Ross Bleckner is a contemporary New York artist whose work I’ve admired since 1983. I remember seeing a magazine article (I think it was in Art in America) about his Weather series and being intrigued by what I saw – abstract quasi-landscape meditations on light and shadow. A few years later, I read about his dark, obscured interiors with chandeliers, urns, and flowers, which evoked loss and mourning in the age of the AIDS crisis. It was these paintings which convinced me Bleckner was someone I should watch, and I have been following his career since then.
Over the years, stripes, domes, birds, dots, flowers, and other imagery have appeared and re-appeared in Bleckner’s work, which straddles the representational/non-representational line. In the late 1990s, he started a series of Cell paintings which are simultaneously realist and completely abstract. Although he has referenced many different styles and movements during his career, he has never fit into any one box – he is on his own path. I’ve only seen a handful of his actual pieces, but he is an artist I hold in very high esteem.

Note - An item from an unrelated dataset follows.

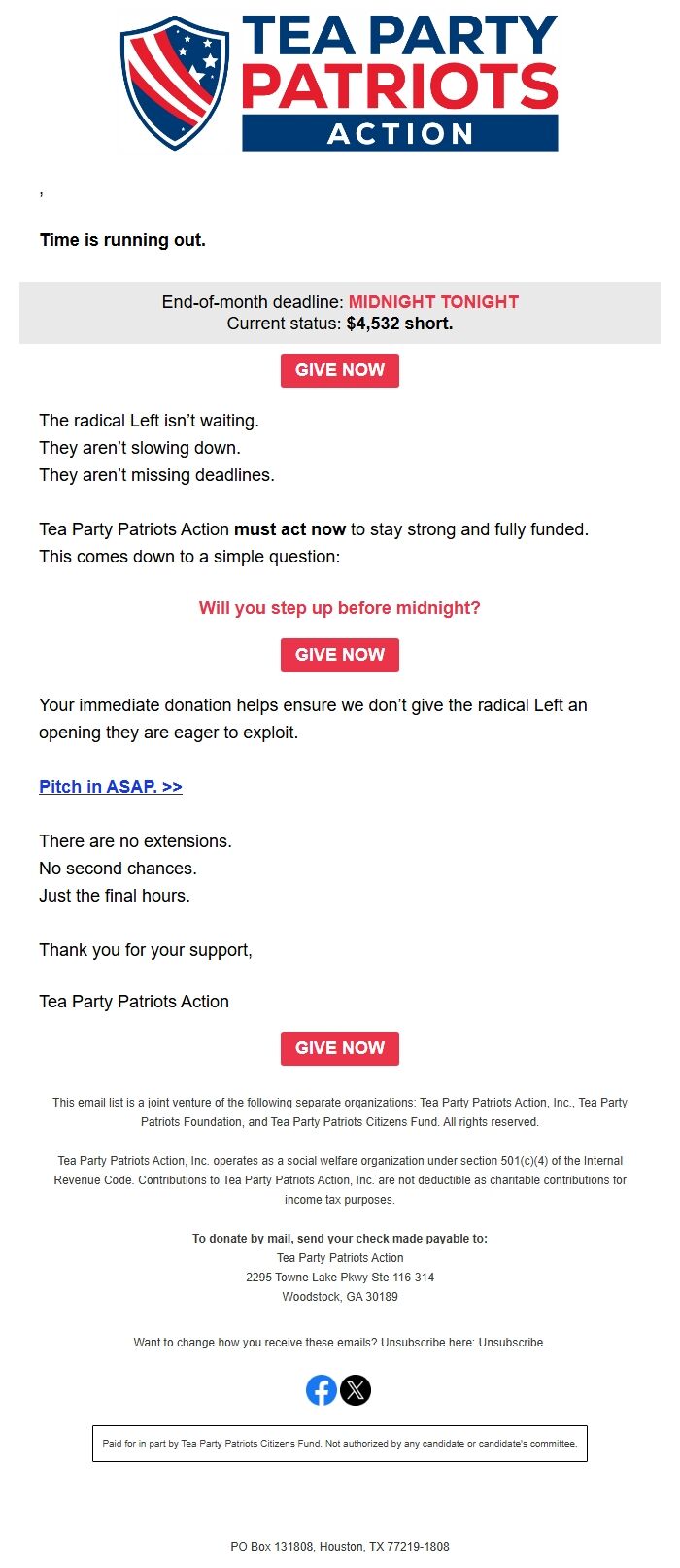This screenshot has width=680, height=1568.
Task: Click the final GIVE NOW button
Action: pyautogui.click(x=339, y=1048)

The last several weeks, I’ve thought about Bleckner often, as every time I see an image of the coronavirus, it reminds me of his Cell paintings, which he started the year his father died of cancer. Bleckner is known for the elegiac feel of much of his work; it all seems to fit.
During this trying time, please stay home, be good to each other, be safe, and, as your mother told you, wash your hands. This too shall pass. I hope.